Failure to Timely Report Resident-on-Resident Abuse Allegations to State Authorities
Penalty
Summary
The facility failed to timely report allegations of abuse to the Iowa Department of Inspections & Appeals and Licensing (DIAL) within 2 hours for two residents. Resident #3, who had coronary artery disease, diabetes mellitus, muscle weakness, and a BIMS score of 12 indicating no cognitive impairment, reported that while she was in bed with her door partially closed, a male resident in a wheelchair entered her room, approached her bed, touched her leg, moved her bedside table, and placed his hand under her blanket attempting to touch her. She stated she pushed her call light, screamed twice, and that a neighboring resident also activated a call light.
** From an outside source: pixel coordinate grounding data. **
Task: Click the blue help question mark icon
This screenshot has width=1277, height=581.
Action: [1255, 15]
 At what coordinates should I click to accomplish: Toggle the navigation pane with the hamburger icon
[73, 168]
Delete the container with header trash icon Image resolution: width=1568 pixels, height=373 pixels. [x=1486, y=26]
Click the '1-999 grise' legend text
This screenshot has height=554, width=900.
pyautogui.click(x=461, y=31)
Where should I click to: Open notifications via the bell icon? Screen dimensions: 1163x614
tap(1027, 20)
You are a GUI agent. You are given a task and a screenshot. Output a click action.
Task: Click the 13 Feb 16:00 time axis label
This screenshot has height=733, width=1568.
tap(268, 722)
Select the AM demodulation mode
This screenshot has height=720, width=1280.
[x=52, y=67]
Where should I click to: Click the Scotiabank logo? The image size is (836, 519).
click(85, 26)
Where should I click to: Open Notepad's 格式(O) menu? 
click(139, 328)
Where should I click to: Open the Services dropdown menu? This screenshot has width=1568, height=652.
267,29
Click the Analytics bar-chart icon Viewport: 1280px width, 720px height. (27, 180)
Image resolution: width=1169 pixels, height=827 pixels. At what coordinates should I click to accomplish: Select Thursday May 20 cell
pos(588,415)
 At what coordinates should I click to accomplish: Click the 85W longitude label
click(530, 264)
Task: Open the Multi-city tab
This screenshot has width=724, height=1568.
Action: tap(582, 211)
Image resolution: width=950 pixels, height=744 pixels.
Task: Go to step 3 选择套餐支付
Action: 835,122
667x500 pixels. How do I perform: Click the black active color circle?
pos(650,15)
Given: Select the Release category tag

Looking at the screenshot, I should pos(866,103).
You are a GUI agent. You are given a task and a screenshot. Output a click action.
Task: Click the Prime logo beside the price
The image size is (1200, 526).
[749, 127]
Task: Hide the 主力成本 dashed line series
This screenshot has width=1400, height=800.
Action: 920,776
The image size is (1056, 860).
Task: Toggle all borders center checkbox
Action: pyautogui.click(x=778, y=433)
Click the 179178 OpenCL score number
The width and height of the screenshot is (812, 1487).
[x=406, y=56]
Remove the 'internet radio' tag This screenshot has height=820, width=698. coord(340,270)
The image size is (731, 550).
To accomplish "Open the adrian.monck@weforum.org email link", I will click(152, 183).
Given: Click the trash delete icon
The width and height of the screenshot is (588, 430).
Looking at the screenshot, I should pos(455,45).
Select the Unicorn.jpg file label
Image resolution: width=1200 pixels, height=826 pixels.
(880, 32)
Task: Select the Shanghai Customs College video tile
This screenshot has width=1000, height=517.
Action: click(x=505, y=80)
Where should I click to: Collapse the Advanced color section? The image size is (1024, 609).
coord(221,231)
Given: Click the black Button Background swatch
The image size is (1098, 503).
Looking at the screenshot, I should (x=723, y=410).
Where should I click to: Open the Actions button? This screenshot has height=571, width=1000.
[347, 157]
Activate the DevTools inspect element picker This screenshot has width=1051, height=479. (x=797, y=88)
Staff documentation reflected that a caregiver informed the RN at the nurses’ station that Resident #2 had been in Resident #3’s room attempting to get into bed with her, prompting the RN to immediately go down the hall to check on the situation. Resident #50, who had diagnoses including need for assistance with personal care, lack of coordination, hypertension, and a BIMS score of 6 indicating severe cognitive impairment, was subsequently found by staff in bed with the same male resident. At approximately 3:22 p.m., the RN and caregivers located Resident #2 in bed with Resident #50, with Resident #50’s pants and brief halfway down and Resident #2’s hand in her pants on her buttocks, and his wheelchair parked in front of her bed with the door locked. Resident #50 was lying on her side, half asleep, and was unable to describe what had occurred. Facility policy required that all allegations of abuse, neglect, misappropriation, or exploitation be reported immediately to the Administrator and to appropriate state or federal agencies within applicable timeframes. Interviews with the Administrator and DON revealed that the Administrator did not learn of the incident until later that evening, at which time she reported it to the state, and the DON stated she had been called around 3:00 p.m. but was not informed about the touching or that a resident had been in bed with another resident, resulting in the allegation not being reported to DIAL within the required 2-hour timeframe.